Repeat the material below unchanged except for one swap: replace "padlock" with "lock" everywhere it occurs.

• • • • •

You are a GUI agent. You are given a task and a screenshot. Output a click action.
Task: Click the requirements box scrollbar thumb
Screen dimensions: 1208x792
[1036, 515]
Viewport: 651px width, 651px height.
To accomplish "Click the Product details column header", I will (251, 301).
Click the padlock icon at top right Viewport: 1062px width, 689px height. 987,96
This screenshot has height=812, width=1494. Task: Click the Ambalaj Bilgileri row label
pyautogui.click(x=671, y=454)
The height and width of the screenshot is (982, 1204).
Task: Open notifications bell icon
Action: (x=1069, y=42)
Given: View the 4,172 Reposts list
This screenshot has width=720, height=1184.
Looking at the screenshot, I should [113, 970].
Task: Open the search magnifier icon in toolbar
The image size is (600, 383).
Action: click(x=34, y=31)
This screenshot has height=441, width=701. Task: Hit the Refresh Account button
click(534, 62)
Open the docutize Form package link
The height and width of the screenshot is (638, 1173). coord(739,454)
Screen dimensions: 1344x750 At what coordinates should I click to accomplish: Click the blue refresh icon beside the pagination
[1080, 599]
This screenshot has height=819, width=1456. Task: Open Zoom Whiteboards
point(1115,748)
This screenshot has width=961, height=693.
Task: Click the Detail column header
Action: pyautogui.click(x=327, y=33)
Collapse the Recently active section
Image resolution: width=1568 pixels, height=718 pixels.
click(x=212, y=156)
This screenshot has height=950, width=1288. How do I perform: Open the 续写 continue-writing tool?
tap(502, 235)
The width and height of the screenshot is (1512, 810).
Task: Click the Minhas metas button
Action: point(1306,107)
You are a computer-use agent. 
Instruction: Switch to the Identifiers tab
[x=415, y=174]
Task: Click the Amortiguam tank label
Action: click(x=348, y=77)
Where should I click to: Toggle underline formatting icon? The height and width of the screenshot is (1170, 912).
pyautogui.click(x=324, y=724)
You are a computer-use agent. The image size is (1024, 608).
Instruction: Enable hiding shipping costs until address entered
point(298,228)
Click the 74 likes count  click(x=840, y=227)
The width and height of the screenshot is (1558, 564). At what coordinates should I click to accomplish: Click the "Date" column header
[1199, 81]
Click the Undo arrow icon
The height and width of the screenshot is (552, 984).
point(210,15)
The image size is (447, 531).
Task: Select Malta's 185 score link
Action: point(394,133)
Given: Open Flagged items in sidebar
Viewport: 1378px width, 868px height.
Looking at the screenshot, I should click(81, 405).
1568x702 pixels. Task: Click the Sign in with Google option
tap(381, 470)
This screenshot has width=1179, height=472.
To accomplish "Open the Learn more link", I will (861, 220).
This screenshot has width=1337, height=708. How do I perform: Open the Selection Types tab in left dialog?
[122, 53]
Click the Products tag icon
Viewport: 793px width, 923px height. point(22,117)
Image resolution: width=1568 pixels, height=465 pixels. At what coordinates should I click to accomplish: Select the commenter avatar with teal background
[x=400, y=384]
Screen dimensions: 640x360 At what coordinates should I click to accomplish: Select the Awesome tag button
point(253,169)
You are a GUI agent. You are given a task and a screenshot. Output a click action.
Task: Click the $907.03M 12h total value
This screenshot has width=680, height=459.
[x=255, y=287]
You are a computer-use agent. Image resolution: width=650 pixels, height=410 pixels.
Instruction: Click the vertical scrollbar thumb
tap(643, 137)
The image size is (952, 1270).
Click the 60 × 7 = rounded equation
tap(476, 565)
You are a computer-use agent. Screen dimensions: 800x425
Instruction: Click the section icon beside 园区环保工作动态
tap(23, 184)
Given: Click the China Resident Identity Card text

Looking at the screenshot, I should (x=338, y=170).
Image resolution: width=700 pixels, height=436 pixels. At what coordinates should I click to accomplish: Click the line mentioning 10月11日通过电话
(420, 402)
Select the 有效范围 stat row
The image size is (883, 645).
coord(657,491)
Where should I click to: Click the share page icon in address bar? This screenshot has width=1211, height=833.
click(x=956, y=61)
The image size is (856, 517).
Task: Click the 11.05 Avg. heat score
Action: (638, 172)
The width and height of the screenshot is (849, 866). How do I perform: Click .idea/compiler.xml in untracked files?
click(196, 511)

• • • • •

#### EXERCISE ANSWER
You are a GUI agent. You are given a task and a screenshot. Output a click action.
Task: Click the requirements box scrollbar thumb
Screen dimensions: 1208x792
[1036, 515]
Viewport: 651px width, 651px height.
To accomplish "Click the Product details column header", I will (251, 301).
Click the lock icon at top right Viewport: 1062px width, 689px height. 987,96
This screenshot has height=812, width=1494. Task: Click the Ambalaj Bilgileri row label
pyautogui.click(x=671, y=454)
The height and width of the screenshot is (982, 1204).
Task: Open notifications bell icon
Action: (x=1069, y=42)
Given: View the 4,172 Reposts list
This screenshot has width=720, height=1184.
Looking at the screenshot, I should [113, 970].
Task: Open the search magnifier icon in toolbar
The image size is (600, 383).
Action: click(x=34, y=31)
This screenshot has height=441, width=701. Task: Hit the Refresh Account button
click(534, 62)
Open the docutize Form package link
The height and width of the screenshot is (638, 1173). coord(739,454)
Screen dimensions: 1344x750 At what coordinates should I click to accomplish: Click the blue refresh icon beside the pagination
[1080, 599]
This screenshot has height=819, width=1456. Task: Open Zoom Whiteboards
point(1115,748)
This screenshot has width=961, height=693.
Task: Click the Detail column header
Action: pyautogui.click(x=327, y=33)
Collapse the Recently active section
Image resolution: width=1568 pixels, height=718 pixels.
click(x=212, y=156)
This screenshot has height=950, width=1288. How do I perform: Open the 续写 continue-writing tool?
tap(502, 235)
The width and height of the screenshot is (1512, 810).
Task: Click the Minhas metas button
Action: point(1306,107)
You are a computer-use agent. 
Instruction: Switch to the Identifiers tab
[x=415, y=174]
Task: Click the Amortiguam tank label
Action: click(x=348, y=77)
Where should I click to: Toggle underline formatting icon? The height and width of the screenshot is (1170, 912).
pyautogui.click(x=324, y=724)
You are a computer-use agent. The image size is (1024, 608).
Instruction: Enable hiding shipping costs until address entered
point(298,228)
Click the 74 likes count  click(x=840, y=227)
The width and height of the screenshot is (1558, 564). At what coordinates should I click to accomplish: Click the "Date" column header
[1199, 81]
Click the Undo arrow icon
The height and width of the screenshot is (552, 984).
point(210,15)
The image size is (447, 531).
Task: Select Malta's 185 score link
Action: point(394,133)
Given: Open Flagged items in sidebar
Viewport: 1378px width, 868px height.
Looking at the screenshot, I should click(81, 405).
1568x702 pixels. Task: Click the Sign in with Google option
tap(381, 470)
This screenshot has width=1179, height=472.
To accomplish "Open the Learn more link", I will (861, 220).
This screenshot has width=1337, height=708. How do I perform: Open the Selection Types tab in left dialog?
[122, 53]
Click the Products tag icon
Viewport: 793px width, 923px height. point(22,117)
Image resolution: width=1568 pixels, height=465 pixels. At what coordinates should I click to accomplish: Select the commenter avatar with teal background
[x=400, y=384]
Screen dimensions: 640x360 At what coordinates should I click to accomplish: Select the Awesome tag button
point(253,169)
You are a GUI agent. You are given a task and a screenshot. Output a click action.
Task: Click the $907.03M 12h total value
This screenshot has width=680, height=459.
[x=255, y=287]
You are a computer-use agent. Image resolution: width=650 pixels, height=410 pixels.
Instruction: Click the vertical scrollbar thumb
tap(643, 137)
The image size is (952, 1270).
Click the 60 × 7 = rounded equation
tap(476, 565)
You are a computer-use agent. Screen dimensions: 800x425
Instruction: Click the section icon beside 园区环保工作动态
tap(23, 184)
Given: Click the China Resident Identity Card text

Looking at the screenshot, I should (x=338, y=170).
Image resolution: width=700 pixels, height=436 pixels. At what coordinates should I click to accomplish: Click the line mentioning 10月11日通过电话
(420, 402)
Select the 有效范围 stat row
The image size is (883, 645).
coord(657,491)
Where should I click to: Click the share page icon in address bar? This screenshot has width=1211, height=833.
click(x=956, y=61)
The image size is (856, 517).
Task: Click the 11.05 Avg. heat score
Action: (638, 172)
The width and height of the screenshot is (849, 866). How do I perform: Click .idea/compiler.xml in untracked files?
click(196, 511)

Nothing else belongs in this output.